_SET OF TASKS_
a) From the passage on the high-altitude pregnancy study, list the effects Steinback felt on the way up to Khunde.
b) Write the next part of the passage on the high-altitude pregnancy study, picking up after its final sentence.

_PASSAGE TO READ_
______________________________

To reach Nepal, the team flew to Kathmandu and then on to the Tenzing-Hillary Airport in Lukla, rated the most dangerous airport in the world due to perilous winds, fog and its short, single runway that runs into the side of a mountain on one end and drops into a steeply angled valley on the other.
Travelling to Khunde, the team needed to ascend slowly. “It’s all designed to make sure that as you go up, even if you aren’t feeling well, you have time to recover before moving up to higher altitudes,” says Steinback, who didn’t suffer from altitude sickness but did find himself breathing harder, had a mild headache and felt a bit “foggy.”
Local Sherpa guides and physicians were instrumental in recruiting participants from remote, sparsely populated regions and providing language and cultural translation. The guides also procured accommodation and transported lab equipment and personal packs to their destination by “yaks and backs.”
Research
“We have a lot of guidelines and recommendations about what you can, should and should not do during pregnancy and one of them is that you shouldn’t exercise above 2,500 metres,” says Davenport. “But this [specific recommendation] isn’t based on empirical evidence or research; it’s just based on expert opinion.”
To address a lack of research in this area, Davenport and Steinback’s study examined cardiovascular, respiratory and metabolic function in pregnant and non-pregnant women at high altitude, both at rest and during exercise — ranging from short bursts of vigorous exertion to intense, daily trekking. The goal of the study was to provide a comprehensive assessment of the combined stress of pregnancy and altitude. The results will be compared with control groups of similar participants who are living at low altitude.
The team, including a physician and ultrasonographer, closely monitored participants’ heart rate and blood pressure, took blood samples, scanned the mothers’ hearts and looked at fetal heart rate and blood flow to the babies. Then they did an exercise test that can be repeated on individuals in Canada or elsewhere. Participants then wore accelerometry monitors — small matchbook-sized devices — around their waists to measure their activity levels throughout the week and answered questionnaires about their daily activities.
Next steps
“This research increases our understanding of maternal and fetal health and well-being in extreme environments,” says Davenport. The next steps are to evaluate individuals who travel from lower altitudes to higher altitudes when pregnant, to see how mother and baby respond to these acute transient exposures. That information will help shape exercise guidelines for pregnant women who visit the mountains for recreation, for example.

______________________________

_DATA TO EXAMINE_
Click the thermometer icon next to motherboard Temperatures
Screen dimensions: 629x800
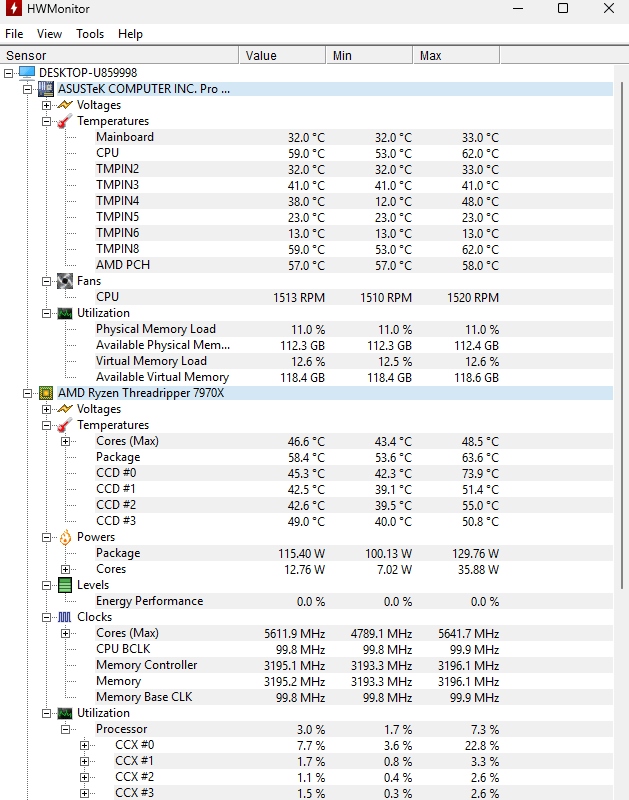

______________________________

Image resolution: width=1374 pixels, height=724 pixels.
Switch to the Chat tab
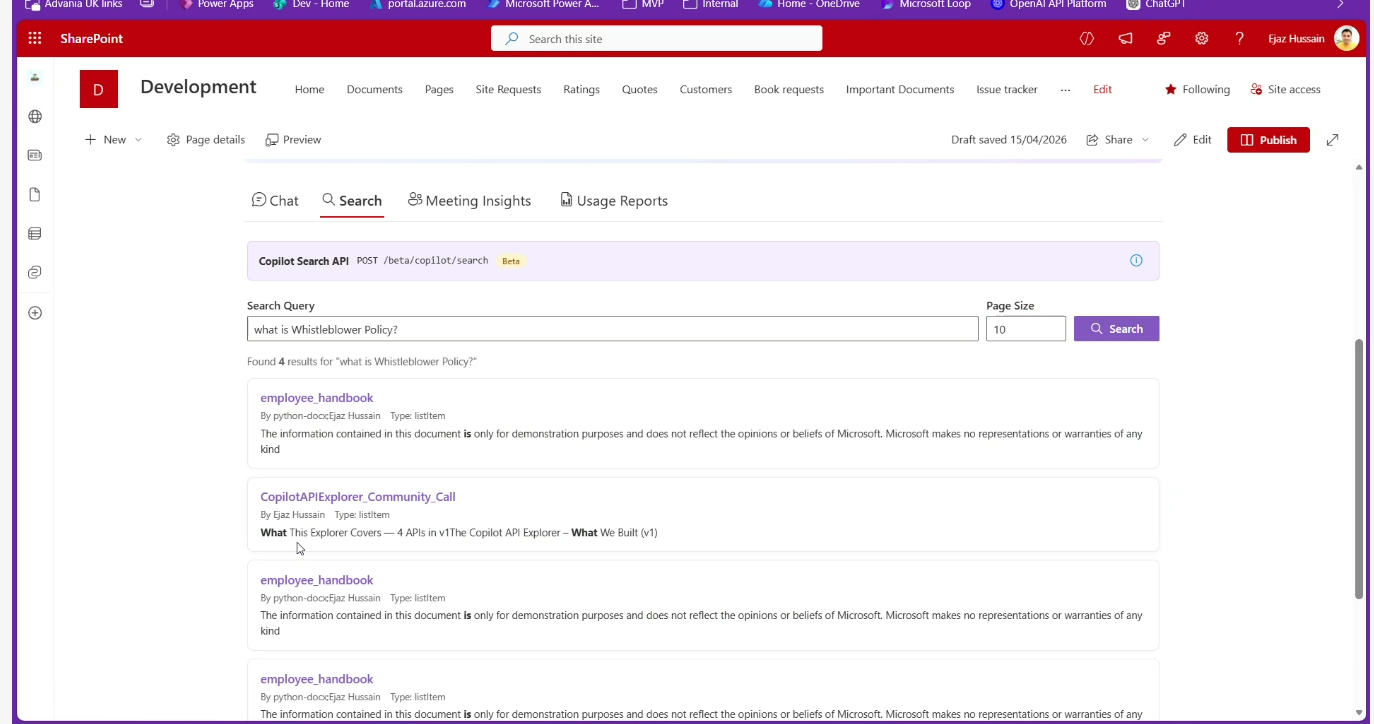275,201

______________________________

_YOUR RESPONSES_
a)
- Breathing harder
- A mild headache
- Feeling a bit "foggy"

b)
Steinback is interested in how the body responds and adapts to environments, activities and conditions associated with reduced oxygen availability, or hypoxia.
“As you go higher in altitude, the barometric pressure generally drops. With every breath, you take in less oxygen because there’s less oxygen in volume,” explains Steinback. Some people may take more breaths and others may have blood that can hold more oxygen. These and other adaptations likely underpin why some individuals get sick at high altitudes and some don’t.
“These unique populations at altitude are genetically adapted to survive. So that gives us some insight into what traits make people successful when they’re hypoxic,” says Steinback. “When we understand certain traits that might make individuals more or less susceptible to poor outcomes when they’re hypoxic, this might help guide the development of personalized medical treatments for issues such as heart failure or lung diseases.”
“It’s important to recognize the importance of global health and collaborating with other clinicians and researchers outside our normal environments,” adds Davenport. “One of the most rewarding parts of the research was helping local women with their overall health. They don’t get their blood pressure or blood sugars checked regularly. The physician and ultrasonographer with us identified underlying health conditions in some participants that needed followup. They wouldn’t have known about it otherwise.”